Why People Give Deathbed Confessions
What drives people to admit to crimes in their final moments? Every situation is different, but Cibelli says his father may have “wanted to just get it off of his chest.” According to The Tylenol Murders, his father said, “I’m going to be blamed for something terrible, so I will just admit it now.” He also warned Cibelli that if he knew the truth and didn’t do anything about it, “You would be the monster.”
Cibelli had long suspected his father’s involvement in the killings and says he purposely used the word “poison” in his final message to his father. “I felt like I kind of poked it out of him. That was intentional, because I’ve carried this,” Cibelli says.
According to Nicolas, an expert on dying declarations, “When you believe your death is about to be imminent, you’re more likely to speak truthfully. That’s the part that I think overlaps with the deathbed confessions.”
The prospect of meeting one’s maker with unresolved sins carries real weight in certain religious teachings, and admitting to wrongdoings is often seen as a way to secure salvation or seek forgiveness. Even for non-religious people, there may be a “psychological urge to come clean,” Nicolas says.
Pete Elliott, a U.S. Marshal for the Northern District of Ohio, tells A&E Crime + Investigation that remorse or guilt can also play a role: “I’ve interviewed serial killers before; sometimes it’s about taking credit, having a trophy at the end. Sometimes it’s about ego, or God, or worrying what’s on the other side.”
What Happens After Someone Gives a Deathbed Confession?
The people at the receiving end of a deathbed confession can be left blindsided. In February 2024, Ashley Randele wrote in Newsweek that her late father, Thomas Randele, reportedly told her and her mother that he was a fugitive. He died of lung cancer in May 2021. “Thing is, I'd always been the one he told his secrets to, so it was particularly shocking to me,” Ashley wrote.
As it turned out, her father was actually Ted Conrad, who was once a vault teller at the National Society Bank in Cleveland. In July 1969, Conrad simply left the bank with a bag of $215,000 in cash (equivalent to nearly $1.9 million today), never to return. He changed his name to Thomas Randele and had evaded authorities ever since.
“That weighs on people in more ways than one, especially if you’re looking over your shoulder every single day,” says Elliott, who inherited the search for Conrad from his father, former Deputy U.S. Marshal John K. Elliott.
Though a dead person can’t be criminally prosecuted in the United States, the information provided in a deathbed confession can help police uncover additional evidence to substantiate the claims. Ashley and her mother planned to wait a year before alerting law enforcement. But several months after Randele’s death, federal authorities had already conducted a handwriting analysis and came across other details linking Randele to Ted Conrad. The case was closed shortly thereafter.

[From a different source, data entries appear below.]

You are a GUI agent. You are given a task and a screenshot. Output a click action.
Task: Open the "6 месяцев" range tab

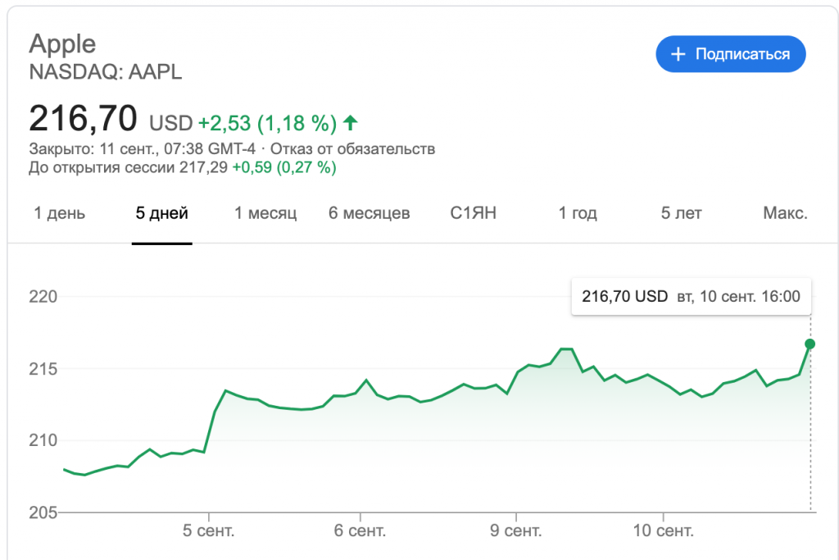click(x=369, y=214)
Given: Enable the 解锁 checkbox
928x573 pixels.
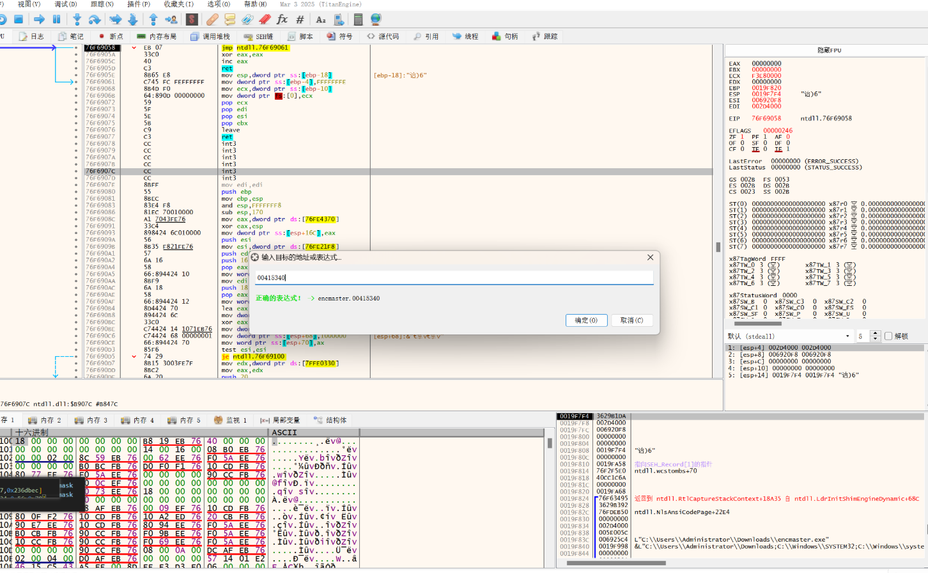Looking at the screenshot, I should click(x=888, y=336).
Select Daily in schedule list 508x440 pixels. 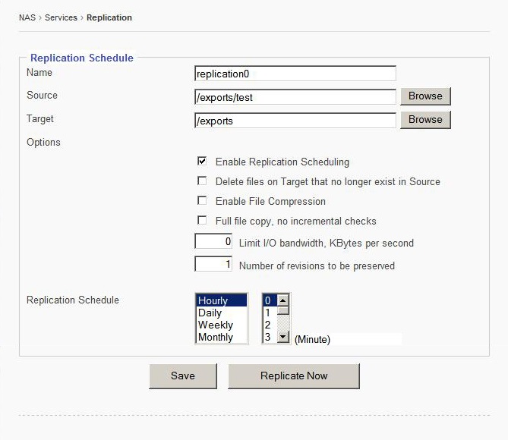pos(220,313)
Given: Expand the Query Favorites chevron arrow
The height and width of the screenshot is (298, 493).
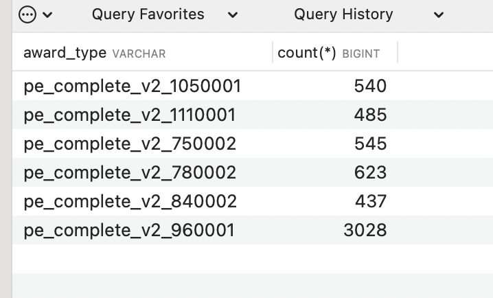Looking at the screenshot, I should (x=233, y=15).
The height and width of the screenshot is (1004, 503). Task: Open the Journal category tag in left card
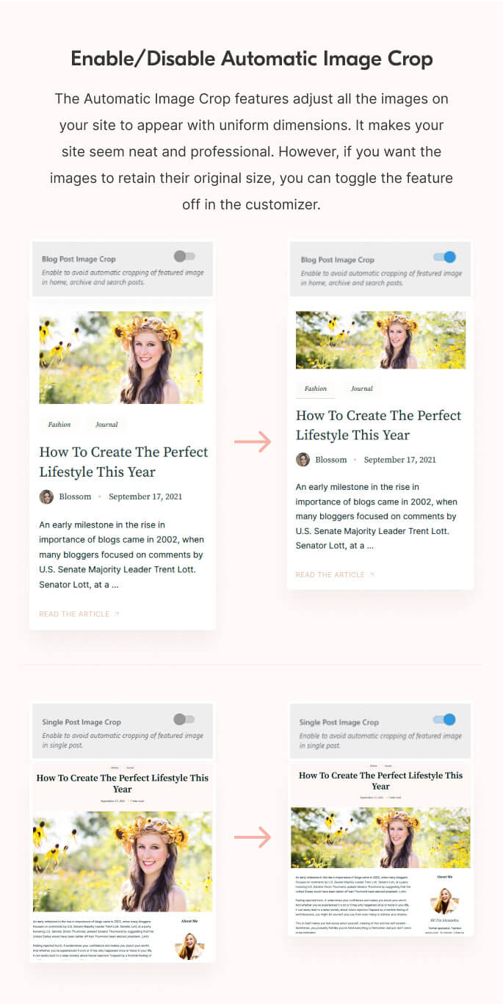coord(106,425)
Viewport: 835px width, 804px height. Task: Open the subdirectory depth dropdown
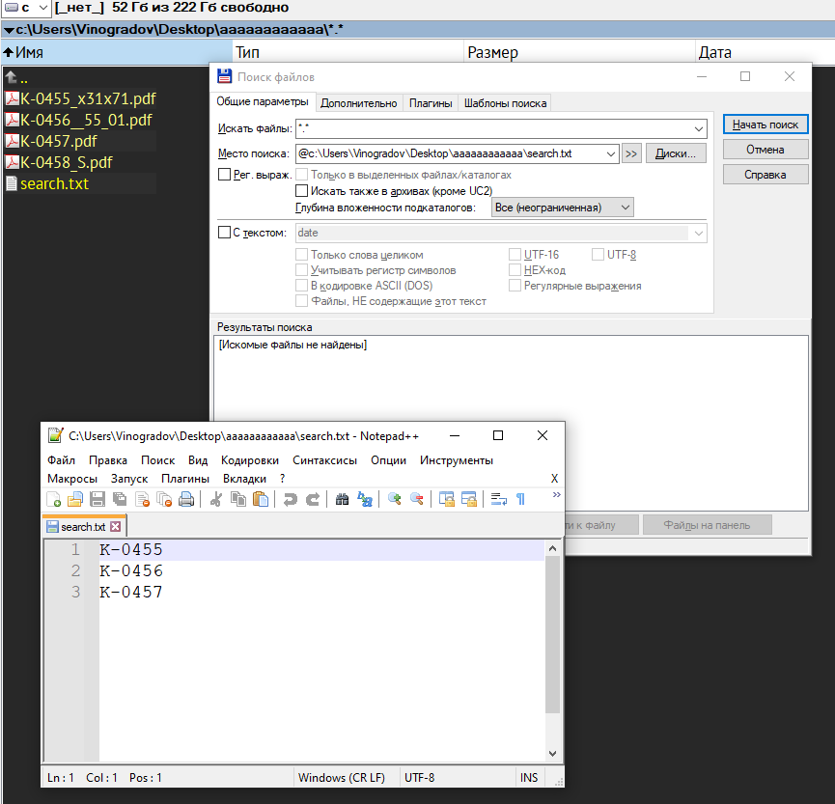coord(625,208)
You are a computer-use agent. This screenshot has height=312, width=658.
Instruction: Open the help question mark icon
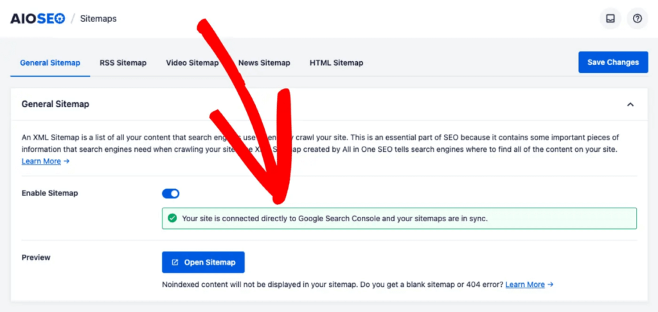[637, 19]
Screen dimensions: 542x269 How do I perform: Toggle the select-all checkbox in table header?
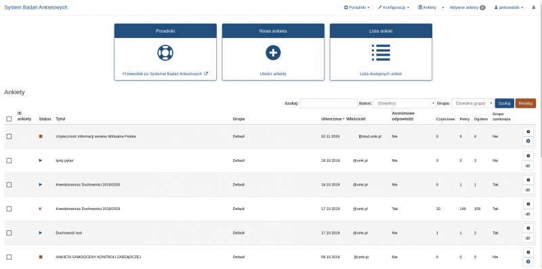click(9, 119)
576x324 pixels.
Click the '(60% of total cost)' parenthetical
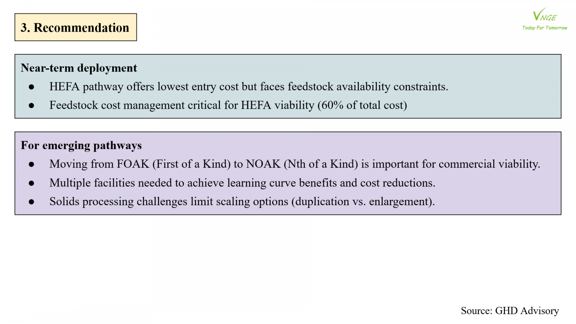point(362,105)
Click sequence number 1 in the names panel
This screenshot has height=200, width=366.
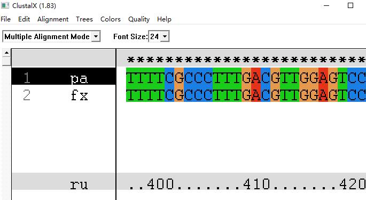[x=27, y=78]
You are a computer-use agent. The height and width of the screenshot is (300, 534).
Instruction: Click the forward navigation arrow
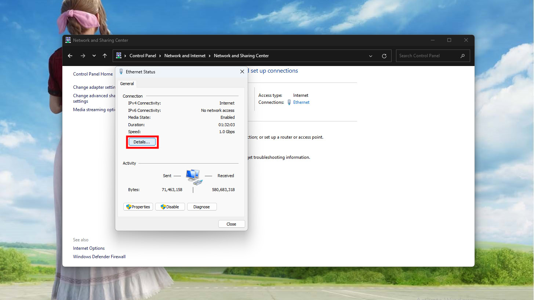(x=83, y=56)
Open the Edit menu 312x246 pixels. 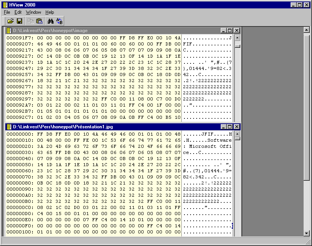point(18,12)
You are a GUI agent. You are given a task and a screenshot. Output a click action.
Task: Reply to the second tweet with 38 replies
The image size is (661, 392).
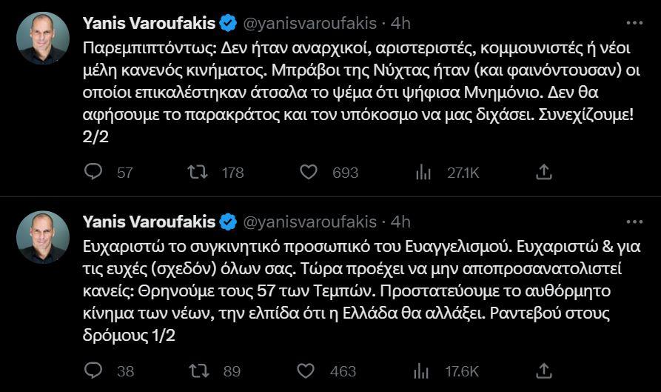pos(93,370)
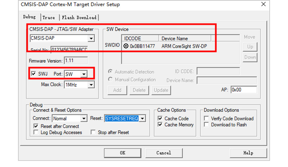Enable Download to Flash checkbox
This screenshot has width=288, height=167.
click(207, 124)
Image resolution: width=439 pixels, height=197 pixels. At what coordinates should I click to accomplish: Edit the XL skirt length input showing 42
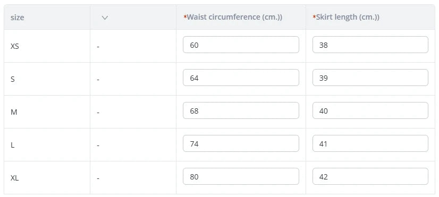point(370,176)
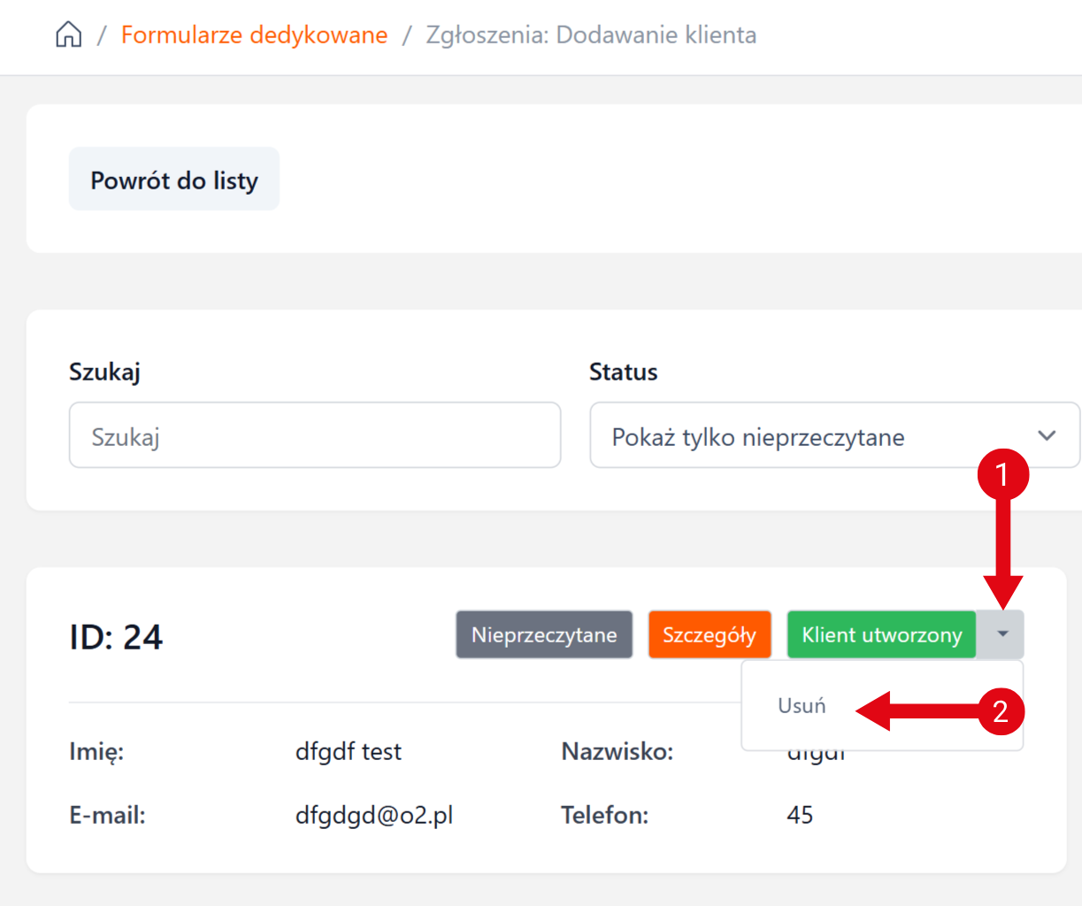The height and width of the screenshot is (906, 1082).
Task: Click the red annotation marker number 2
Action: [1001, 711]
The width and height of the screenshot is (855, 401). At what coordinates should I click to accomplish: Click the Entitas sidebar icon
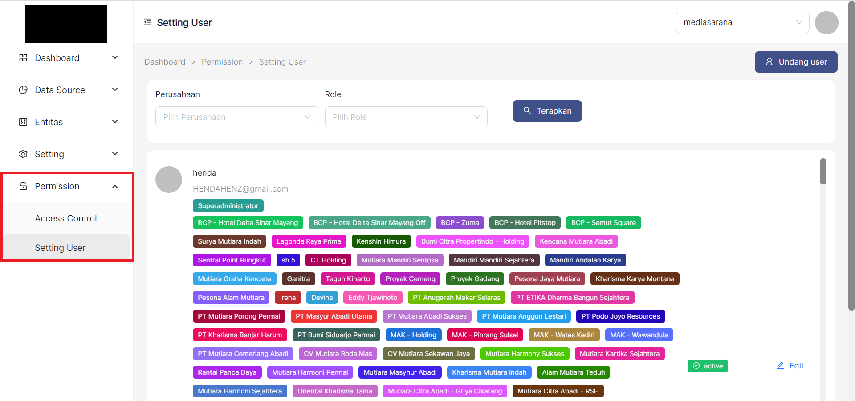(x=23, y=122)
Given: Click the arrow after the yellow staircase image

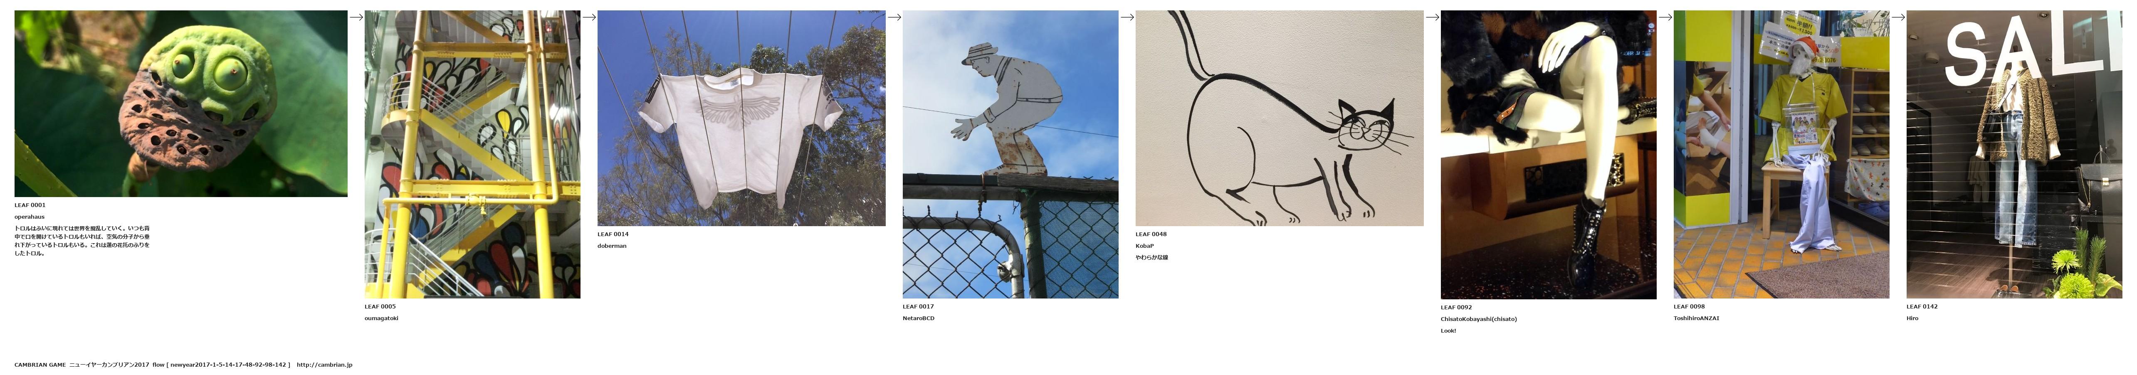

“We have a lot of [these cases] that involve people we’ve been looking for since the 1970s and ’80s,” Elliott says. “I believe some of those people are probably deceased, and they’re probably deceased under a fictitious name. I believe in some of those cases families did know, and in some of those cases, families didn’t know. It’s different in every single case.”
After receiving his father’s deathbed confession, Cibelli, who’s currently pursuing a law degree, says he “had to start putting all the pieces together of how he did what.” Among the items he discovered was a sample bottle of Extra-Strength Tylenol from the 1980s, stored in the attic of his childhood home. He has since reported his findings to local authorities.
For both a victim or perpetrator’s loved ones, getting true closure in such cases is often easier said than done. Ashley Randele, who went on to co-host the My Fugitive Dad podcast, wrote in Newsweek, “I'll never stop missing [my father]. But at least now, I know the Ted he was and the Tom he became.”